• _Do this_
Reproduce the listing below, swapping "snapshot" for "capture" and keeping everything else unchanged. Leave the pictures out.
##### Provided entries #####
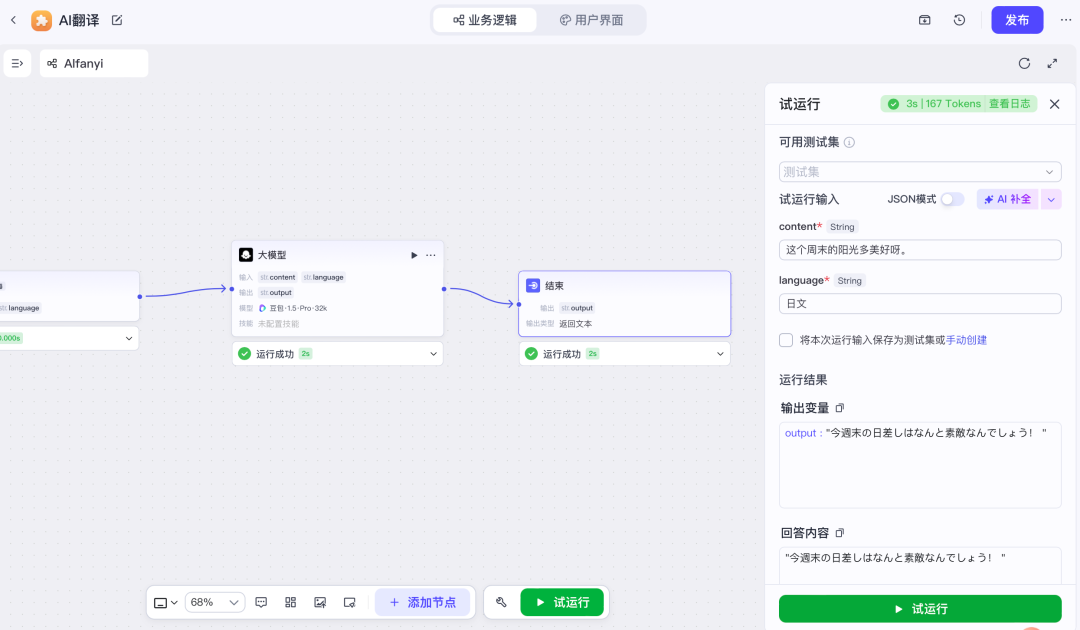The width and height of the screenshot is (1080, 630).
Task: Click the comment bubble icon in bottom toolbar
Action: pyautogui.click(x=261, y=602)
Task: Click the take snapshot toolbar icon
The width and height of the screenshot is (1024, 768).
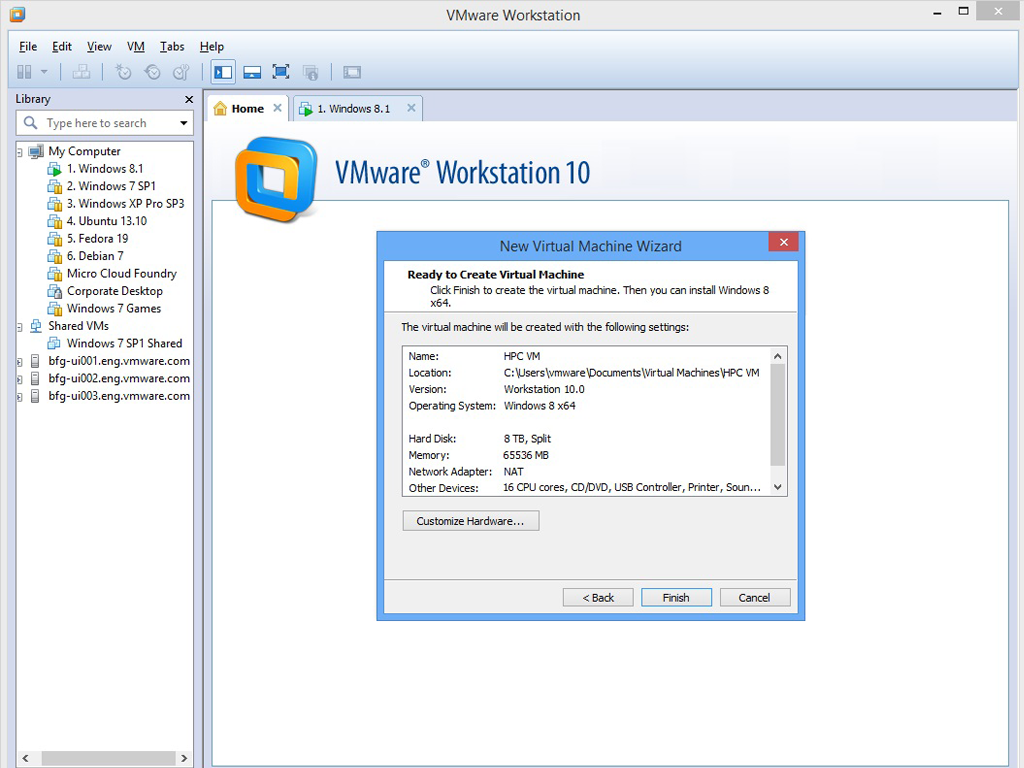Action: tap(123, 72)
#####
• _Exercise result_
The width and height of the screenshot is (1080, 630).
Task: Click the comment bubble icon in bottom toolbar
Action: pyautogui.click(x=261, y=602)
Task: Click the take capture toolbar icon
The width and height of the screenshot is (1024, 768).
Action: tap(123, 72)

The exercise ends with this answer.